■ GIVEN PASSAGE
---
It’s difficult to talk about learning and teaching composition, whether in fact such a thing is even possible in an age where there is absolutely no common practice to speak of (as far as I’m concerned anyway). When I started composing I made some Bartok-y type things that I worked at on a piano, but I soon became interested in ‘new-complexity’ and my modus operandi had to change a bit. Yes, I looked at scores and then emulated them in the most superficial way. I was a bit in the dark about how to make and develop material, but somehow I worked out a way of managing density and texture, and how to systematically avoid tonal implications (!)

When I was 21, I went to study with Richard Barrett in Holland while simultaneously attending the sonology course at the Royal Conservatory of The Hague, and that’s where things began to change. Barrett was a very generous and open teacher. He already saw that despite my desire to compose like him, I wasn’t really making the music that I needed to make. He also helped in a very practical sense by suggesting ways I could make and develop material. Whenever I teach composition, I try to use Richard as my model.

Sonology was very influential in as much as it introduced me to the concepts of electronic music. I think I started thinking like an electronic music composer long before I actually incorporated any electronics into my work. Those were the early days though, when I was only writing acoustic work.

What were some of the most important creative challenges when starting out as a composer and how have they changed over time?
---
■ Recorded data
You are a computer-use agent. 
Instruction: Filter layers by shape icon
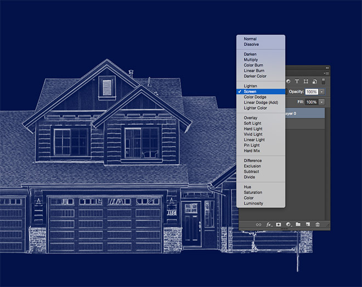pos(306,81)
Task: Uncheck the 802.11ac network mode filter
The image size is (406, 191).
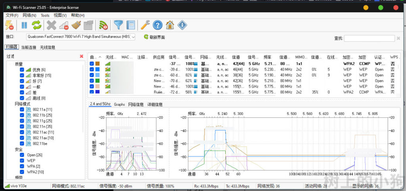Action: 22,132
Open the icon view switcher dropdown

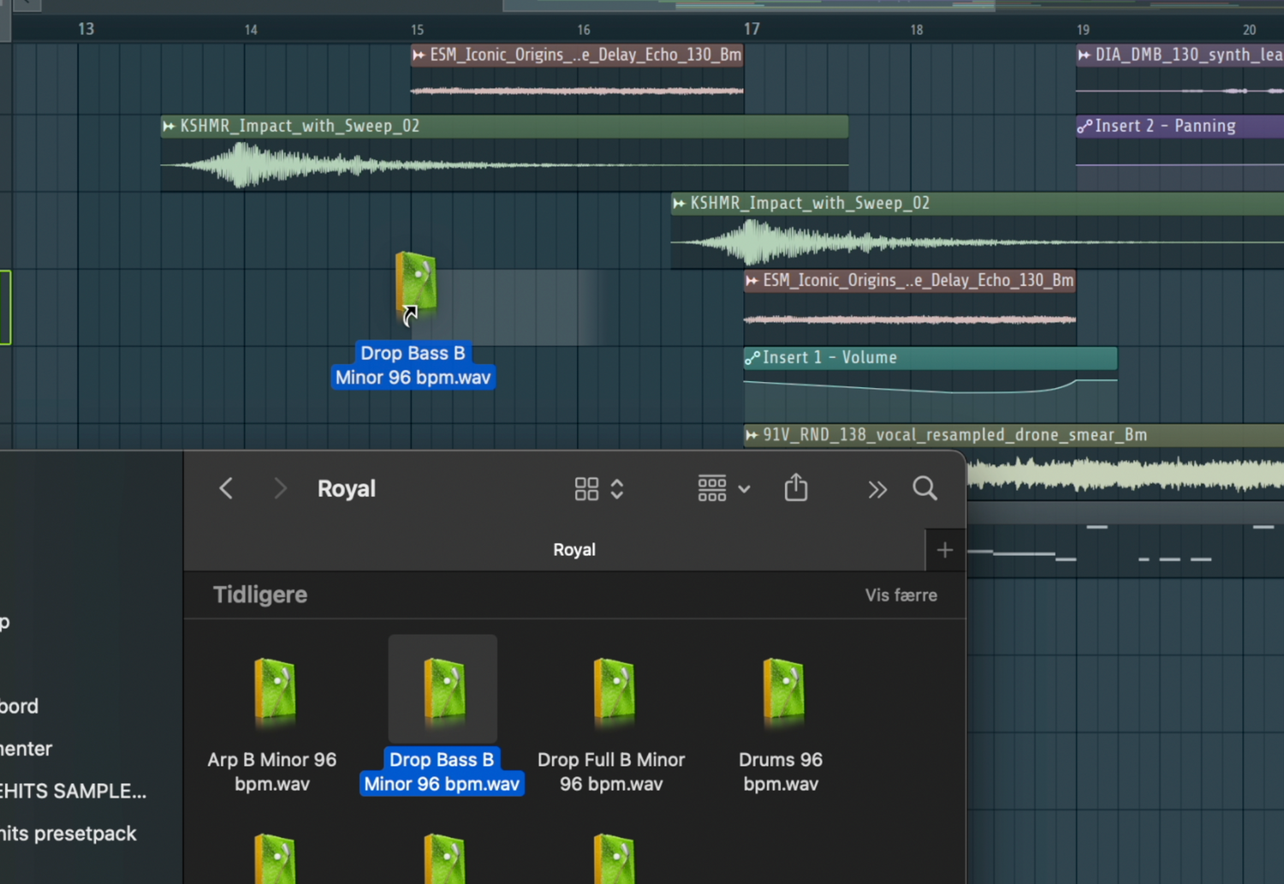click(x=598, y=489)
---
■ WRITTEN TASK
Copy the passage about learning composition between "Sonology was very" and "writing acoustic work.", inclusive, renaming "electronic music" to "computer music" everywhere it occurs.

■ WORKED ANSWER
Sonology was very influential in as much as it introduced me to the concepts of computer music. I think I started thinking like an computer music composer long before I actually incorporated any electronics into my work. Those were the early days though, when I was only writing acoustic work.